» **Data for this task**
——

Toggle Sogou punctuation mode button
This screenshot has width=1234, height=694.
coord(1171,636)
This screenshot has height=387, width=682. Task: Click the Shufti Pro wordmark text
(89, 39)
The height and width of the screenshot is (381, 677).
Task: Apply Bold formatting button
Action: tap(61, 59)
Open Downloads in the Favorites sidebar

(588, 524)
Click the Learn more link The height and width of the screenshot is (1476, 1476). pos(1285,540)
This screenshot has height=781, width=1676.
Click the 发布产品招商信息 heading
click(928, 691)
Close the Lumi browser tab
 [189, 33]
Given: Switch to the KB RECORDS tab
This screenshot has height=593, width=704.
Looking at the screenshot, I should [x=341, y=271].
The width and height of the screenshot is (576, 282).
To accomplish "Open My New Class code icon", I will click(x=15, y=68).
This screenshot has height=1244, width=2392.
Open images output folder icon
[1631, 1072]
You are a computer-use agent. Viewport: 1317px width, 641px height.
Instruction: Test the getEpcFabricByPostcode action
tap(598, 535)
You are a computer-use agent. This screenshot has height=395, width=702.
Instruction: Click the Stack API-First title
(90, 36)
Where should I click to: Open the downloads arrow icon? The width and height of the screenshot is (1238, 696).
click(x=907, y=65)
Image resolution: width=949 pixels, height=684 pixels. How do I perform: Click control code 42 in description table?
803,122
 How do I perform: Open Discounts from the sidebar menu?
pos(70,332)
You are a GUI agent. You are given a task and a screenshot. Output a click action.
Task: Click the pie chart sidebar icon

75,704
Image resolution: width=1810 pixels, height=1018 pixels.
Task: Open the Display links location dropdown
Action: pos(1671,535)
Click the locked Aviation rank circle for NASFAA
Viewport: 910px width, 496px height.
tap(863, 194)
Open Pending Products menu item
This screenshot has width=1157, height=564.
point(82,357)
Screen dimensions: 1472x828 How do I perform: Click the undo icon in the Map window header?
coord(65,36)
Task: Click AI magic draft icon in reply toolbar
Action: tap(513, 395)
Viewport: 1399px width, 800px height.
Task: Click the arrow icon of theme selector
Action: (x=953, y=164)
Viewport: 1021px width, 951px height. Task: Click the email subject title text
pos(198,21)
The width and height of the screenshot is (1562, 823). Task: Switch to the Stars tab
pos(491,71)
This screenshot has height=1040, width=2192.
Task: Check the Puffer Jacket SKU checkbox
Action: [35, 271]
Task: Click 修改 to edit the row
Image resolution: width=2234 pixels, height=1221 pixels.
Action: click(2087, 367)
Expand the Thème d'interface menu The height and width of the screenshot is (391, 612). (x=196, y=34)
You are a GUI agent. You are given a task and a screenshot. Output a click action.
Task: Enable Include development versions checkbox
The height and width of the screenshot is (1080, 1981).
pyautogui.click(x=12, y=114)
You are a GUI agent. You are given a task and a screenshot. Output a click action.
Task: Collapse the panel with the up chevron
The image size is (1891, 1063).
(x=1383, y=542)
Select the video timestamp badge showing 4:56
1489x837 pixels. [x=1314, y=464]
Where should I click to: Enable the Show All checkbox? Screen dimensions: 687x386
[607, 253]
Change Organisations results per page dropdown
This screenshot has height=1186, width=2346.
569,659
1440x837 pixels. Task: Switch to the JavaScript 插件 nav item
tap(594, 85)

——

» **What to do**
Copy out all lines from the material above that contain the string "computer".

» **Answer for the task**
You are a computer-use agent. Viewport: 1317px width, 641px height.
You are a computer-use agent. This screenshot has height=395, width=702.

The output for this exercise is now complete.